#### TASK DESCRIPTION:
Return the listing below exactly. Leave its pictures out.

#### INPUT RECORDS:

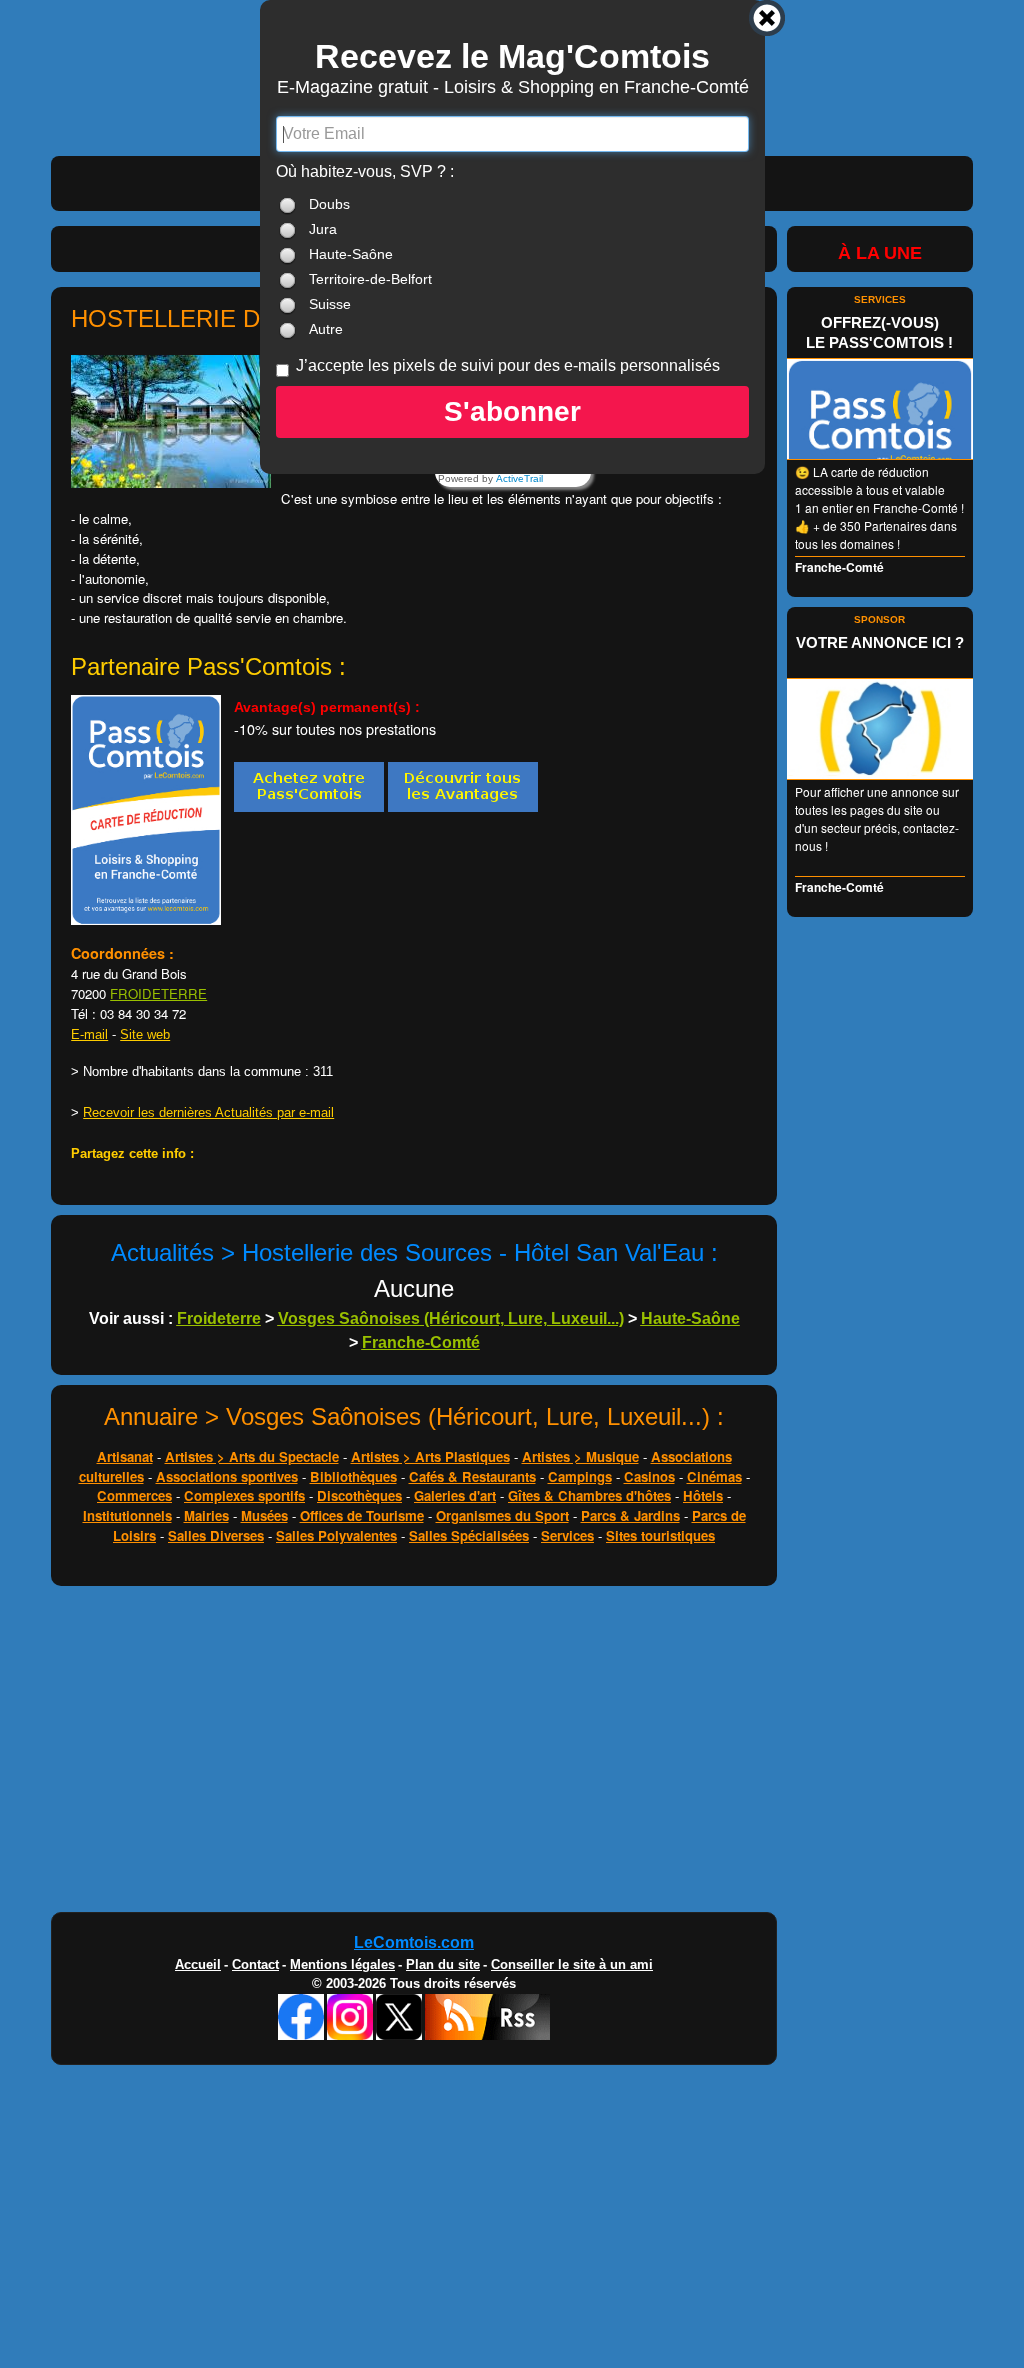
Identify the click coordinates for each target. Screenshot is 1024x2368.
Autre (326, 329)
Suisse (330, 304)
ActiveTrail (519, 479)
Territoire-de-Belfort (370, 279)
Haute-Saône (351, 254)
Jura (323, 229)
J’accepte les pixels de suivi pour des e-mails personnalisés (508, 365)
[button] (512, 412)
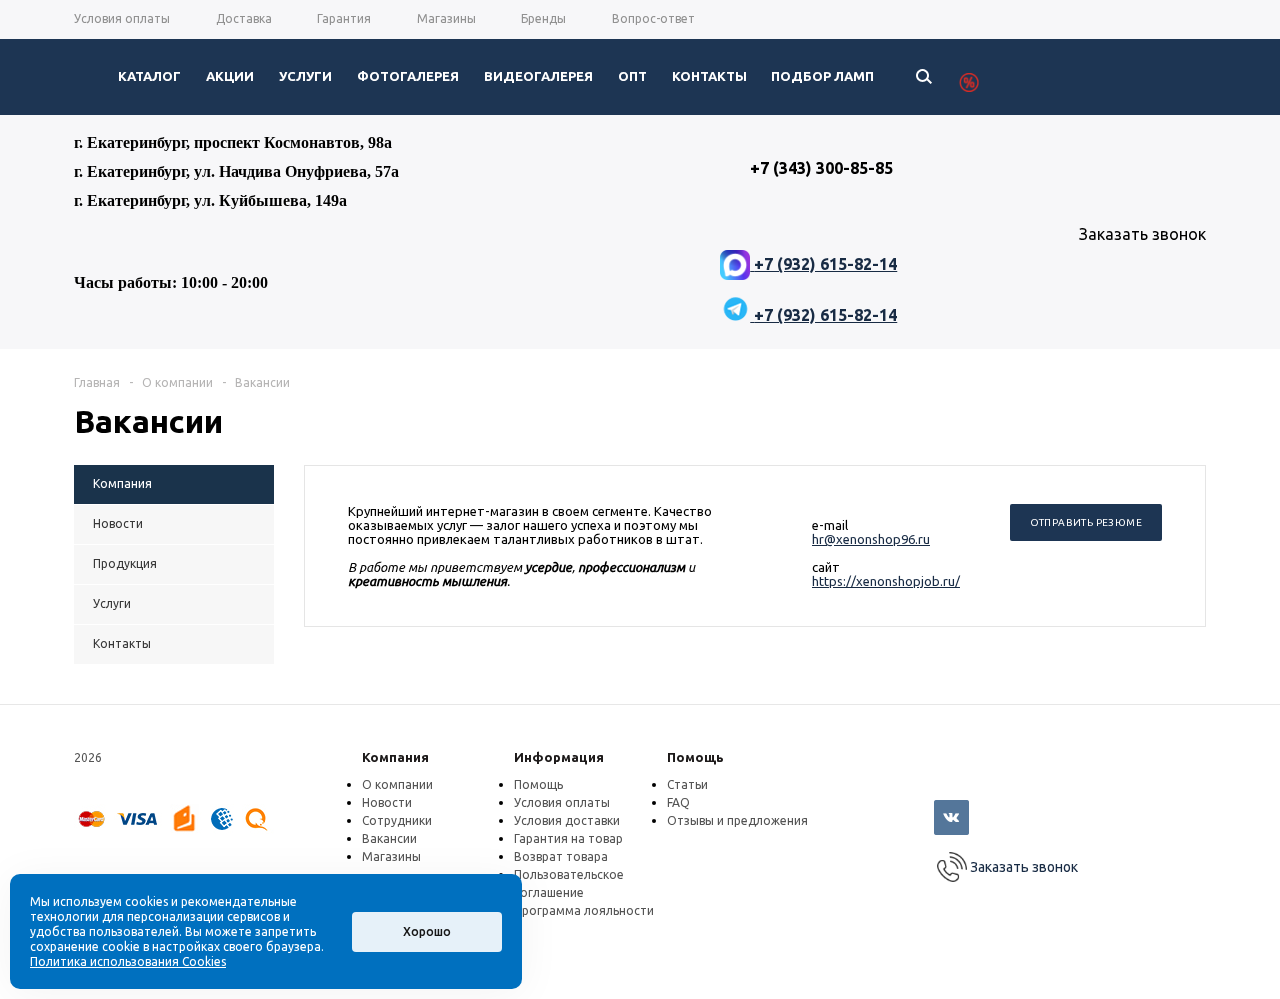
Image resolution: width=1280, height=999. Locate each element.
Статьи (687, 784)
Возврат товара (561, 856)
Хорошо (427, 931)
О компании (397, 784)
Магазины (391, 856)
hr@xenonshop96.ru (871, 539)
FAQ (678, 802)
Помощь (695, 757)
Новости (387, 802)
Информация (559, 757)
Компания (395, 757)
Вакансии (389, 838)
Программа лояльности (584, 910)
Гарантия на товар (568, 838)
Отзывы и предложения (737, 820)
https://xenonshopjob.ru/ (886, 581)
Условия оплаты (562, 802)
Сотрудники (397, 820)
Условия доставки (567, 820)
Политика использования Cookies (128, 961)
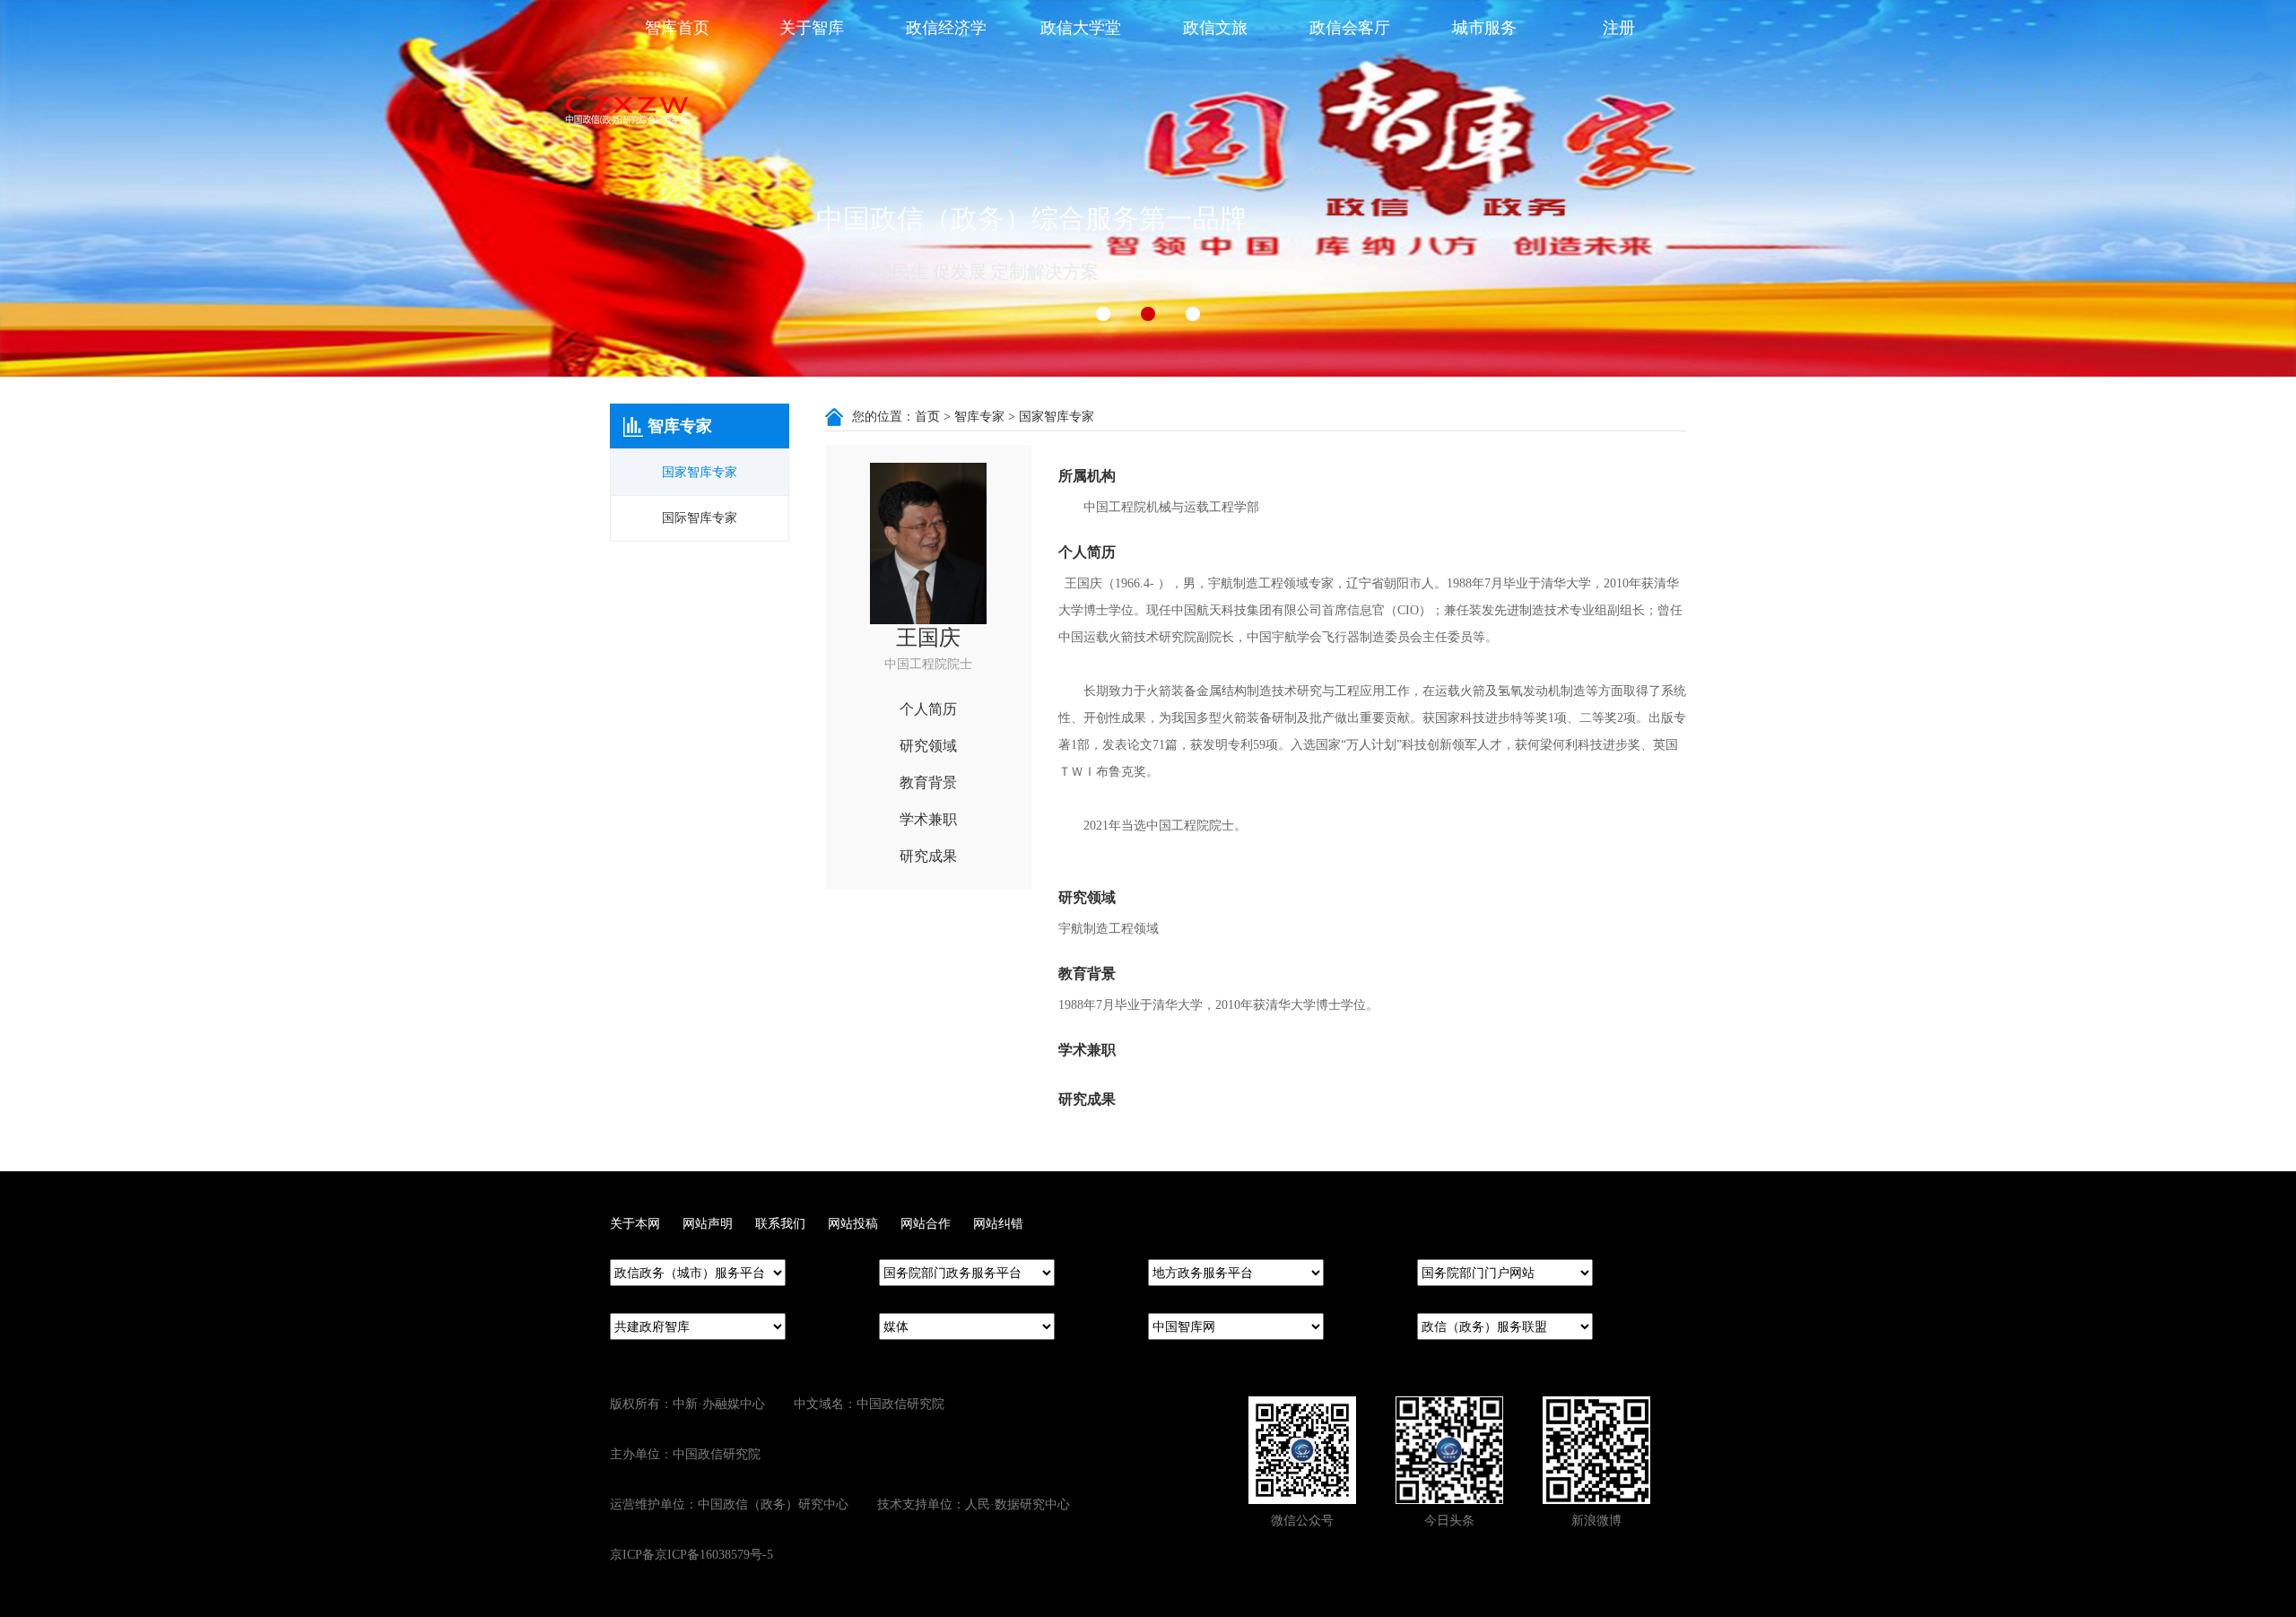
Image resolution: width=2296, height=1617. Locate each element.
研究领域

#### ANSWER BELOW:
Identify the click coordinates for each target. Screenshot is 1024x2368.
Autre (326, 329)
Suisse (330, 304)
ActiveTrail (519, 479)
Territoire-de-Belfort (370, 279)
Haute-Saône (351, 254)
Jura (323, 229)
J’accepte les pixels de suivi pour des e-mails personnalisés (508, 365)
[button] (512, 412)
Image resolution: width=1280, height=999. Locate each element.
Статьи (687, 784)
Возврат товара (561, 856)
Хорошо (427, 931)
О компании (397, 784)
Магазины (391, 856)
hr@xenonshop96.ru (871, 539)
FAQ (678, 802)
Помощь (695, 757)
Новости (387, 802)
Информация (559, 757)
Компания (395, 757)
Вакансии (389, 838)
Программа лояльности (584, 910)
Гарантия на товар (568, 838)
Отзывы и предложения (737, 820)
https://xenonshopjob.ru/ (886, 581)
Условия оплаты (562, 802)
Сотрудники (397, 820)
Условия доставки (567, 820)
Политика использования Cookies (128, 961)
Image resolution: width=2296, height=1617. Locate each element.
研究领域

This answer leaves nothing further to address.